Below are the records; restate all of them word for word.

———

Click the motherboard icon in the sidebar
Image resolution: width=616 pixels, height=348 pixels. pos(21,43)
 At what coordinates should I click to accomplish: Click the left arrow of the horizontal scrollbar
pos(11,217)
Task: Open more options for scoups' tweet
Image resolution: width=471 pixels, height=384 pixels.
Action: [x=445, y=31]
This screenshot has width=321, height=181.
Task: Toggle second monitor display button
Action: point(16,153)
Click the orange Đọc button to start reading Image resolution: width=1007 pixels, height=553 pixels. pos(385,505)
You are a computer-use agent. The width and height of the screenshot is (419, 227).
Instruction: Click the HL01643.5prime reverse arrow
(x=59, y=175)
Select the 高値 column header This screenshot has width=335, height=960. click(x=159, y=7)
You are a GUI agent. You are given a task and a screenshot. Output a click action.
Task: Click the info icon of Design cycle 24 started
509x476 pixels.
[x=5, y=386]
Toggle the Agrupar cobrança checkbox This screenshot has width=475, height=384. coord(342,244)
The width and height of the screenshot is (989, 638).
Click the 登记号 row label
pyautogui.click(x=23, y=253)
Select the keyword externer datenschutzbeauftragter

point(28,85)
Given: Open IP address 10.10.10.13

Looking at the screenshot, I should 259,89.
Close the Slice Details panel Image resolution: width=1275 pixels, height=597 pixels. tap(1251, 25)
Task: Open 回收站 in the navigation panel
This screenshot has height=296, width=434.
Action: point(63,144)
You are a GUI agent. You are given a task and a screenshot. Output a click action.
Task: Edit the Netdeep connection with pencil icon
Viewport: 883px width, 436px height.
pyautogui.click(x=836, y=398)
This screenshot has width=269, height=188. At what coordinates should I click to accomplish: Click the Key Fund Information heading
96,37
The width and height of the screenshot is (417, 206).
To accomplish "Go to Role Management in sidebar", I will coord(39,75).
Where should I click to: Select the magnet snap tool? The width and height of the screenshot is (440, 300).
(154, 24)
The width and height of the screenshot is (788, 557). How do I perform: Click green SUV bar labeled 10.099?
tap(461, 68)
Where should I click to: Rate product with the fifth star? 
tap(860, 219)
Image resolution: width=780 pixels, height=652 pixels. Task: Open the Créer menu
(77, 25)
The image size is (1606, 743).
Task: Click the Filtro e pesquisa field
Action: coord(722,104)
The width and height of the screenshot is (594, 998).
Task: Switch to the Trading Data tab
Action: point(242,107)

———

• FINISHED EXERCISE:
Click the motherboard icon in the sidebar
Image resolution: width=616 pixels, height=348 pixels. pos(21,43)
 At what coordinates should I click to accomplish: Click the left arrow of the horizontal scrollbar
pos(11,217)
Task: Open more options for scoups' tweet
Image resolution: width=471 pixels, height=384 pixels.
Action: [x=445, y=31]
This screenshot has width=321, height=181.
Task: Toggle second monitor display button
Action: point(16,153)
Click the orange Đọc button to start reading Image resolution: width=1007 pixels, height=553 pixels. pos(385,505)
You are a computer-use agent. The width and height of the screenshot is (419, 227).
Instruction: Click the HL01643.5prime reverse arrow
(x=59, y=175)
Select the 高値 column header This screenshot has width=335, height=960. click(x=159, y=7)
You are a GUI agent. You are given a task and a screenshot. Output a click action.
Task: Click the info icon of Design cycle 24 started
509x476 pixels.
[x=5, y=386]
Toggle the Agrupar cobrança checkbox This screenshot has width=475, height=384. coord(342,244)
The width and height of the screenshot is (989, 638).
Click the 登记号 row label
pyautogui.click(x=23, y=253)
Select the keyword externer datenschutzbeauftragter

point(28,85)
Given: Open IP address 10.10.10.13

Looking at the screenshot, I should 259,89.
Close the Slice Details panel Image resolution: width=1275 pixels, height=597 pixels. tap(1251, 25)
Task: Open 回收站 in the navigation panel
This screenshot has height=296, width=434.
Action: point(63,144)
You are a GUI agent. You are given a task and a screenshot. Output a click action.
Task: Edit the Netdeep connection with pencil icon
Viewport: 883px width, 436px height.
pyautogui.click(x=836, y=398)
This screenshot has width=269, height=188. At what coordinates should I click to accomplish: Click the Key Fund Information heading
96,37
The width and height of the screenshot is (417, 206).
To accomplish "Go to Role Management in sidebar", I will coord(39,75).
Where should I click to: Select the magnet snap tool? The width and height of the screenshot is (440, 300).
(154, 24)
The width and height of the screenshot is (788, 557). How do I perform: Click green SUV bar labeled 10.099?
tap(461, 68)
Where should I click to: Rate product with the fifth star? 
tap(860, 219)
Image resolution: width=780 pixels, height=652 pixels. Task: Open the Créer menu
(77, 25)
The image size is (1606, 743).
Task: Click the Filtro e pesquisa field
Action: coord(722,104)
The width and height of the screenshot is (594, 998).
Task: Switch to the Trading Data tab
Action: point(242,107)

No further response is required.